Paco Rabanne – 1 Million

This is one of those times when it sounds like people are reviewing two different fragrances.

How can one fragrance be autumnal, warming and spicy, and dominated by cinnamon, yet also overly sweet, floral, fruity, and lean feminine?

The sample I got opens with a powdery, mild candy-sweetness similar to Joop Homme’s (coincidentally what I sampled yesterday) followed quickly by a slight hint of that “christmas cookie” accord I so often encounter and complain about, but soon goes in a different, but fairly conventional, direction. It does have a nice if very quiet base, slightly sweet, floral, powdery/lavendery, and soft, but very slightly suggestive of typical fougere or oriental accords.

It’s nice enough, but to me, it doesn’t stand on its own. It’s inoffensive, mild, and that’s not at all what I expected to be contained in a gold bottle called “One Million”. I like Paco Rabanne Pour Homme very much for occasional wear, so with this name and presentation I expected some real swagger. Instead, I smell like I’ve been transported into a Richard Brautigan novel.

UPDATE: Hours, and I mean _hours_, like 6 or 8 hours, after putting this on, suddenly I was suffused in the promised warm spices (and, again, that faint whiff of Christmas cookies, tolerable as long as Grandma isn’t using them to mask the smell of turpentine). Yes—cinnamon, spice, some rose to round it out, some amber & wood, suddenly the promised notes are here. Still a tad gourmand for my tastes but at least now I understand what everyone is talking about. What I don’t understand is what’s up with a scent that stays undercover for the better part of a day before suddenly appearing. I put this on this afternoon, it’s now midnight and suddenly it bloomed into the expected middle and base. Totally crazy. Better living through chemistry, I suppose.
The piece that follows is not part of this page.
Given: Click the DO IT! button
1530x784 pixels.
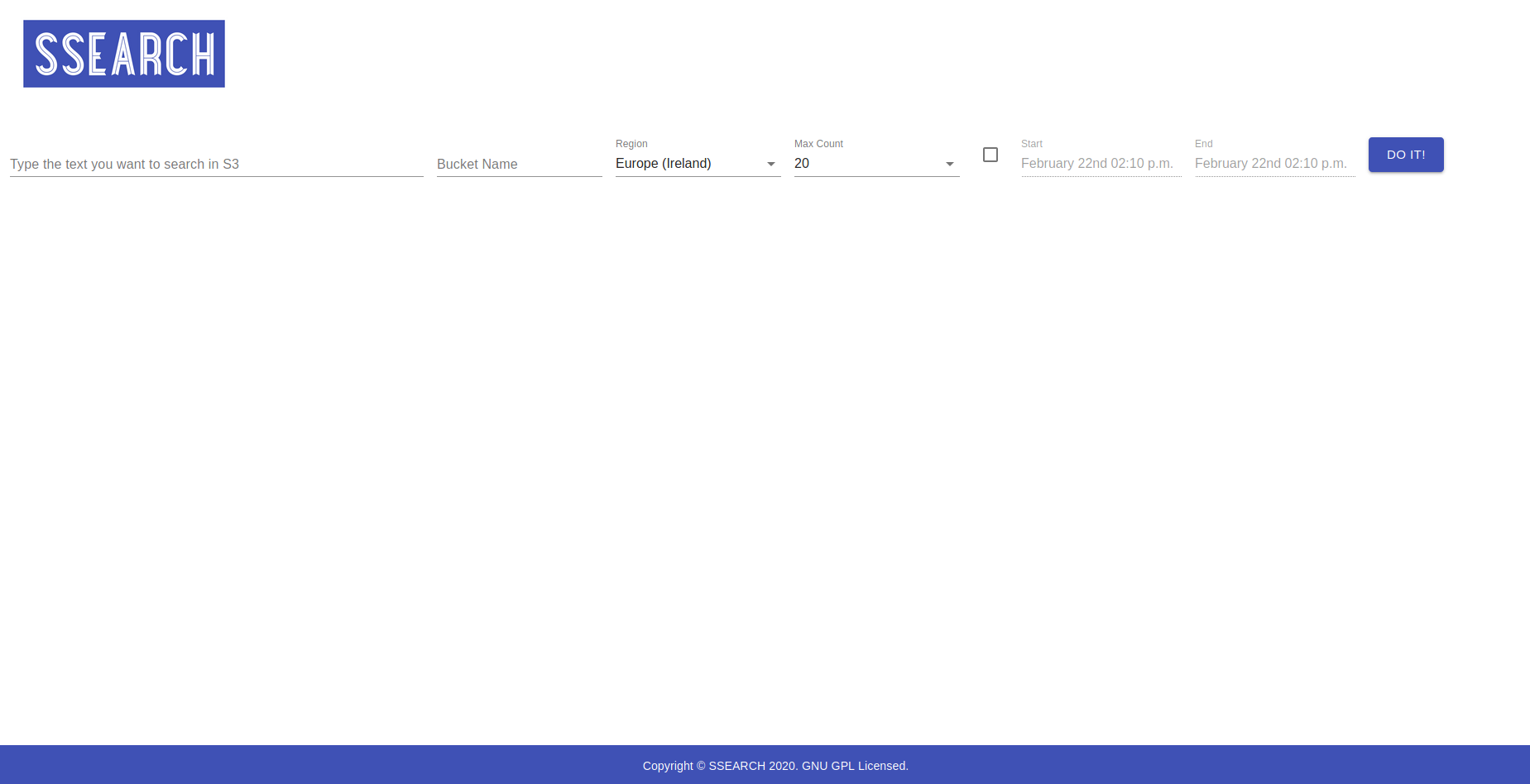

Now, I can see someone wearing this. Not me, but someone. Probably someone wearing synthetic clothing, and going out to listen to synthetic music while doing synthetic drugs. And, with the help of this taste in cologne, probably taking home the hottest emotionally detached android in the place. I can dig it, on general principle, if not in precisely in practice. Gary Numan foretold this.